RICHARD: Perhaps you may care to access the following URL (which is where I obtained the above quote from) and read some more before dismissing it all as ‘merely shooting breeze’ ? Vis.: http://www.igc.org/shavano/html/bohm3.html#Dialogues

You will find that the question regarding the movement in the absolute is integral to Mr. David Bohm’s formulation of implicate and super-implicate order.

RESPONDENT: The entire discussion is pretty nonsensical, in my opinion.

RICHARD: No more ‘nonsensical’, for example, than saying that all existence (all time and all space and all form) is relative and that only Brahma (a timeless and spaceless and formless Hindu god) is absolute. Vis.:

• [Respondent]: ‘All existence is relative. Only Brahma or Void is Absolute. (...) Brahma himself is timeless, spaceless, and formless. So, it has nothing to with time, space or form’.
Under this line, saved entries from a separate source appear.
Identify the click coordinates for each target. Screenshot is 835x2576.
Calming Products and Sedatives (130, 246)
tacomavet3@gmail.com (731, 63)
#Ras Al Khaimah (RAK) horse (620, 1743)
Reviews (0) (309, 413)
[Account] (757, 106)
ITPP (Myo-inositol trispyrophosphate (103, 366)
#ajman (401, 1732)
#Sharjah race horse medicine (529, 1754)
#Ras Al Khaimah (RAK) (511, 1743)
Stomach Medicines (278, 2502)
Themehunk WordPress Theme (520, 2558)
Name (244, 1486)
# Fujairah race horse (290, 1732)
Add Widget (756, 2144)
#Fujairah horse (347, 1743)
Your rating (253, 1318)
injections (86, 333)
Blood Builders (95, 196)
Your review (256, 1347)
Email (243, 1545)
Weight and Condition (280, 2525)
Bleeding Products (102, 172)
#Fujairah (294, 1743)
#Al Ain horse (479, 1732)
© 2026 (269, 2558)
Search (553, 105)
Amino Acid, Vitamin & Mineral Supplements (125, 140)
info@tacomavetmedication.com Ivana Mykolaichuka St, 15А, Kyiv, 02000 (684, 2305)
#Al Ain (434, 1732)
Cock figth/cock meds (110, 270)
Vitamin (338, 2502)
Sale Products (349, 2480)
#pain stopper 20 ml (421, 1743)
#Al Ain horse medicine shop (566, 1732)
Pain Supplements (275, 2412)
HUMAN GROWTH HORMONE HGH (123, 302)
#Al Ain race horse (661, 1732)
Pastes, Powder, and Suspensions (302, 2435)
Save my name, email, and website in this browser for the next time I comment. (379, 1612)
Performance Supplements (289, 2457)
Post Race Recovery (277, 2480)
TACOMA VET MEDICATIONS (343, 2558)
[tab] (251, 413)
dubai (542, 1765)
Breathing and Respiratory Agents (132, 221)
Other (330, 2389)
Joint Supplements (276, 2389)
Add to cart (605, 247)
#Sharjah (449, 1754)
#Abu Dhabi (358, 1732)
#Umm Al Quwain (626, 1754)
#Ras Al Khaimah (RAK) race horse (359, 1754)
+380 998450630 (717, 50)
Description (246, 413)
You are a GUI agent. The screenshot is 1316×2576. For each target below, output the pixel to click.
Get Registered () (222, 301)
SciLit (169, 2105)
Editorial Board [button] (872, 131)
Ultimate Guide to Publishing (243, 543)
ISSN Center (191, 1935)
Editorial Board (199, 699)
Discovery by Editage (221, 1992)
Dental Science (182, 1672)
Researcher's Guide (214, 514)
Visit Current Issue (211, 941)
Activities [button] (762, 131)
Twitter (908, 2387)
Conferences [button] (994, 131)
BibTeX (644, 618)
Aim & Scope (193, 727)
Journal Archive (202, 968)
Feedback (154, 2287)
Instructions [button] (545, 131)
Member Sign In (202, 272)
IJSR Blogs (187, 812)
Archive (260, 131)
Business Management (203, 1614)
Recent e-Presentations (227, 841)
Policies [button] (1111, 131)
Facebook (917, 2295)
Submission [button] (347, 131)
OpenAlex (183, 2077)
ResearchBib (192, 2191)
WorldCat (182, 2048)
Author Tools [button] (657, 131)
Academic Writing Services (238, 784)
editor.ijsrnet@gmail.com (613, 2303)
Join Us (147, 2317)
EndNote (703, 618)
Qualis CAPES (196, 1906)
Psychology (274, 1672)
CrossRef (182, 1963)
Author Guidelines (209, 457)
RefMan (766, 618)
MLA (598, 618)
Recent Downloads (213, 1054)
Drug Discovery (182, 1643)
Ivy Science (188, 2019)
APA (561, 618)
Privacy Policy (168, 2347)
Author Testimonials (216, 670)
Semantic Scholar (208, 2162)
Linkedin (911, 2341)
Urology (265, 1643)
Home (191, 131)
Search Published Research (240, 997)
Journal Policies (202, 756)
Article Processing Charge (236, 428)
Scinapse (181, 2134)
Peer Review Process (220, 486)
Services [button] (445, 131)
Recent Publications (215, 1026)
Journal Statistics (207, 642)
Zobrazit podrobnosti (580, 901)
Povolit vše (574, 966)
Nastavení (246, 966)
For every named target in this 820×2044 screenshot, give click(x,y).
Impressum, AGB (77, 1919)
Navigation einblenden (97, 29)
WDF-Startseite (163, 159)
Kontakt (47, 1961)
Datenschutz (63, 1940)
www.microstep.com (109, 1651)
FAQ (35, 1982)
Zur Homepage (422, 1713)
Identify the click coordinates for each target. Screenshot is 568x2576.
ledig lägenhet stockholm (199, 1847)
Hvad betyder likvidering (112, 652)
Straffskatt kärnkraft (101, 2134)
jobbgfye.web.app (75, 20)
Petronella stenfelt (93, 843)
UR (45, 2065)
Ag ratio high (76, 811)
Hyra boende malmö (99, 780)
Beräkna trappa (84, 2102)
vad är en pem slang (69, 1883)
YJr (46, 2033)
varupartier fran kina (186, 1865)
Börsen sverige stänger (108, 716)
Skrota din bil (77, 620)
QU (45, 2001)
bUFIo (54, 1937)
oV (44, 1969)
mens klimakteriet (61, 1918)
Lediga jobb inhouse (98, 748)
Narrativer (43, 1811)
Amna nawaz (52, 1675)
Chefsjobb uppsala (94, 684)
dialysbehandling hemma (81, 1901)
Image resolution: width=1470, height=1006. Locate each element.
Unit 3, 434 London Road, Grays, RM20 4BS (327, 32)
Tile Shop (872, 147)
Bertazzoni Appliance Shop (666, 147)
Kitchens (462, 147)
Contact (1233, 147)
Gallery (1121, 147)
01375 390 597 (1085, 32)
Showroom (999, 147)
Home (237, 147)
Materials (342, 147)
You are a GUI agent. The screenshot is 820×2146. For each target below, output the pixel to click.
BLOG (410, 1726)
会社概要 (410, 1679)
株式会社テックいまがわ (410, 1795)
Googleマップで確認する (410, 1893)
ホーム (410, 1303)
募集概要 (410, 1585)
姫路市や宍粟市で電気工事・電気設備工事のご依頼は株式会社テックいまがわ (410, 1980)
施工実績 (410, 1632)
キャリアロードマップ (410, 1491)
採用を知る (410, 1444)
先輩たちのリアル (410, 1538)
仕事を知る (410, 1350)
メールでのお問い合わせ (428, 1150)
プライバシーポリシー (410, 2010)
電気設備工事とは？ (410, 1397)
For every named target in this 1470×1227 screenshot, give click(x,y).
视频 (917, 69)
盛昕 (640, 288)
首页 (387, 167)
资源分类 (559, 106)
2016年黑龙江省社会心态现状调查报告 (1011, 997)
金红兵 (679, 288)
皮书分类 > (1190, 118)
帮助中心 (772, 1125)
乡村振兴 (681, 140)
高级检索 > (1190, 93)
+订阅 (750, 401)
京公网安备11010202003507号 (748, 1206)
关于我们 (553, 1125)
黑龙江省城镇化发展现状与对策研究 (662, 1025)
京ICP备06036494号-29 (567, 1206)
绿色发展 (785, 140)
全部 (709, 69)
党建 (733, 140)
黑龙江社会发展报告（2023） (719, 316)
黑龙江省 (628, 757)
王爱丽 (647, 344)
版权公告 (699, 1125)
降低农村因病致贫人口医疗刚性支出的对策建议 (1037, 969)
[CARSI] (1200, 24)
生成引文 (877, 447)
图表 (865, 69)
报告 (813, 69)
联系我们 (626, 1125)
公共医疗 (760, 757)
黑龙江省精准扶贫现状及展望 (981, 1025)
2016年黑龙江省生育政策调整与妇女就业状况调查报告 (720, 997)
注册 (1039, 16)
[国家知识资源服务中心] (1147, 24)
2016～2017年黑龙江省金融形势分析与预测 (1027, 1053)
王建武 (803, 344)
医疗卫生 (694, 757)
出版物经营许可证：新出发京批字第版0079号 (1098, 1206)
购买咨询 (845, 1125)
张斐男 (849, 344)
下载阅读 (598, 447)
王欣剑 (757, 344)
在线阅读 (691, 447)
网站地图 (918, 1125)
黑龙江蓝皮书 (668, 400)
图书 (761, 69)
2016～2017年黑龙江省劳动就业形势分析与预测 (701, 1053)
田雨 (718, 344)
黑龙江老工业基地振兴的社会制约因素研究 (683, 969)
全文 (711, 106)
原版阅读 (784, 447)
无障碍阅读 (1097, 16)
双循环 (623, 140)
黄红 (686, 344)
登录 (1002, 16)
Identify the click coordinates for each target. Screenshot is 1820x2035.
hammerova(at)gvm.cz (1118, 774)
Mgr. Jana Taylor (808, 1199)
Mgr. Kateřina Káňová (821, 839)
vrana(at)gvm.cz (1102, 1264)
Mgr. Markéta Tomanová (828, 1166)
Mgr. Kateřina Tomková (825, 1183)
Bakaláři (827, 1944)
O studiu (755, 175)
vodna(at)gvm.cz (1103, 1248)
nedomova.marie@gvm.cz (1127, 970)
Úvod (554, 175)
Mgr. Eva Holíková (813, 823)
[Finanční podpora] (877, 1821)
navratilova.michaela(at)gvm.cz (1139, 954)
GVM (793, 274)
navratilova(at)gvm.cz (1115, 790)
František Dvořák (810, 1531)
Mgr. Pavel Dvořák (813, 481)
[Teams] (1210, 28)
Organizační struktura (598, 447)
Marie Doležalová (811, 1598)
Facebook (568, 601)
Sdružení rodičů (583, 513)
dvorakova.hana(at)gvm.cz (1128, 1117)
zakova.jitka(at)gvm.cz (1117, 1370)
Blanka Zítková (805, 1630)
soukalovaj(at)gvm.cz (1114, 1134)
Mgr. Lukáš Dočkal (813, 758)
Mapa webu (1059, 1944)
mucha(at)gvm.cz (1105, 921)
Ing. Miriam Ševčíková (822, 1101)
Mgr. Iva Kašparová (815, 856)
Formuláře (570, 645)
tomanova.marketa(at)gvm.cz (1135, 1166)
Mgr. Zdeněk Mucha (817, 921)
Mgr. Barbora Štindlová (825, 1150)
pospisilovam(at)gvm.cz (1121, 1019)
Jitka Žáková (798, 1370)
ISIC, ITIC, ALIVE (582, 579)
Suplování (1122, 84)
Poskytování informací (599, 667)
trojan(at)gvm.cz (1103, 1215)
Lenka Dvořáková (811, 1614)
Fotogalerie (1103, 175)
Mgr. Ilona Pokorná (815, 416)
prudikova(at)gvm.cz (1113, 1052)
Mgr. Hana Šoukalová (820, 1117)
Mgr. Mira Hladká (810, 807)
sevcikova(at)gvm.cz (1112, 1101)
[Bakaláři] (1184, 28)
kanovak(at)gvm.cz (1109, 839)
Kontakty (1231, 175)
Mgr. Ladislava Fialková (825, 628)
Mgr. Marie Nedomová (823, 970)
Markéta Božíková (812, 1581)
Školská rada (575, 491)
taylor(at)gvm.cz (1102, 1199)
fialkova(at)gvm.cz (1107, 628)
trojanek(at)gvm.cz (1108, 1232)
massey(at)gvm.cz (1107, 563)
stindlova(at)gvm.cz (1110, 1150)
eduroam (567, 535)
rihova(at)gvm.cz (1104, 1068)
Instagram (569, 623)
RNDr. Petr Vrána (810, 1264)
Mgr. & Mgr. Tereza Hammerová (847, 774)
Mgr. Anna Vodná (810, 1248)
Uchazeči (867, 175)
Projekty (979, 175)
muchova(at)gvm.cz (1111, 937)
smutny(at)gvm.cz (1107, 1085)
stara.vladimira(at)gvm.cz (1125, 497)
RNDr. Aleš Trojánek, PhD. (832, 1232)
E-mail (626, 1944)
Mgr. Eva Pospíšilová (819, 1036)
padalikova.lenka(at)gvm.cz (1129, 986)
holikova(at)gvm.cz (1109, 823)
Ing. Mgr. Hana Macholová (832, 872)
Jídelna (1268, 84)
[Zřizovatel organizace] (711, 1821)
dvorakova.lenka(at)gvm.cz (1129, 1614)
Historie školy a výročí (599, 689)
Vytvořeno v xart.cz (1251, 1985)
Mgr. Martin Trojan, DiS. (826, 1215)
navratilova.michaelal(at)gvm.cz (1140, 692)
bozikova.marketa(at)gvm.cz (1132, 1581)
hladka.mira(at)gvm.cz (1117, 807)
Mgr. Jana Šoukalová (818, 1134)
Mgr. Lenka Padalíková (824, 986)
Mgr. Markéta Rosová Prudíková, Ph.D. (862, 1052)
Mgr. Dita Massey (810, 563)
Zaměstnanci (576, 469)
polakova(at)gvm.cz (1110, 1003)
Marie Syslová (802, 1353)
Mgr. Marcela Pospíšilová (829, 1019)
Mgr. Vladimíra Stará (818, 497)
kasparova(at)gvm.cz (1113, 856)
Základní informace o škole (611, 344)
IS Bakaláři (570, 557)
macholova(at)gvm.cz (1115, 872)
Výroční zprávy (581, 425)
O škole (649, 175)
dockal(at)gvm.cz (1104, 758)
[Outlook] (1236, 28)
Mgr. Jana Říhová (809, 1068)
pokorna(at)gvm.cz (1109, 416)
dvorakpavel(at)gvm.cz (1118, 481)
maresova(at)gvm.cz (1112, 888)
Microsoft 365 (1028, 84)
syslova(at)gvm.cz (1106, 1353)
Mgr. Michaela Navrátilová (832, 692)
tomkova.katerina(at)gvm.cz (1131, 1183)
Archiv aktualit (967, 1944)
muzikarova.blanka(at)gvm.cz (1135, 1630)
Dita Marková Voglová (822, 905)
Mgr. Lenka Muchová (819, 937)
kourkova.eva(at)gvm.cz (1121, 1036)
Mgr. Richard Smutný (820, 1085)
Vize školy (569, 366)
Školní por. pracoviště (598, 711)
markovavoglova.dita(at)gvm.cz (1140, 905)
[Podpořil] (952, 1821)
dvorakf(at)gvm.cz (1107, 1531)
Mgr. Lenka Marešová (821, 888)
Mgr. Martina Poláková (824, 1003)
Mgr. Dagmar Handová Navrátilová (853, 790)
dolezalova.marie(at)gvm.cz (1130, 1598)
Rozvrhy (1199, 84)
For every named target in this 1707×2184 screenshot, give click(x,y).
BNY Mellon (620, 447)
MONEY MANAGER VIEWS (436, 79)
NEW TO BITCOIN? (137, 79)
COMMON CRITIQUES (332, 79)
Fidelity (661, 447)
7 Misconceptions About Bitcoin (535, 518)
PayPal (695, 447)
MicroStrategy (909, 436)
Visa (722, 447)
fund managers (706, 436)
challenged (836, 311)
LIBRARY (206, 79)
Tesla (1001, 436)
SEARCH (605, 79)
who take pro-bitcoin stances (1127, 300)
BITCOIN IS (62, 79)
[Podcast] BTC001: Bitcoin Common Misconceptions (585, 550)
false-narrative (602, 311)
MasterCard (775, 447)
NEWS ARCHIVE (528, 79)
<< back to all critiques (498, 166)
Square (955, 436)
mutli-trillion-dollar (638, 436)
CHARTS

Here is a further excerpt from that URL above:

K: ‘Yes, it is a movement in which there is no division. Do I capture the significance of that? Do I understand the depth of that statement? (...) I am trying to see if that movement is surrounding man?’
B: ‘Yes, enveloping’.
K: ‘I want to get at this. I am concerned with mankind, humanity, which is me. (...) I have captured a statement which seems so absolutely true – that there is no division. Which means that there is no action which is divisive’.
B: ‘Yes’.
K: ‘I see that. And I also ask, is that movement without time, et cetera. It seems that it is the world, you follow?’
B: ‘The universe’.
K: ‘The universe, the cosmos, the whole’.
B: ‘The totality’.
K: ‘Totality. Isn’t there a statement in the Jewish world, ‘Only God can say I am’.
B: ‘Well, that’s the way the language is built. It is not necessary to state it’.
K: ‘No, I understand. You follow what I am trying to get at?’
B: ‘Yes, that only this movement is’. http://www.igc.org/shavano/html/bohm3.html#Dialogues

RESPONDENT: Ignore it.

RICHARD: Your advice comes too late because the identity, who was parasitically inhabiting this flesh and blood body all those years ago, sincerely enquired into the nature of that movement in ‘the absolute’ ... with salubrious results.

It turned out to be a seminal question.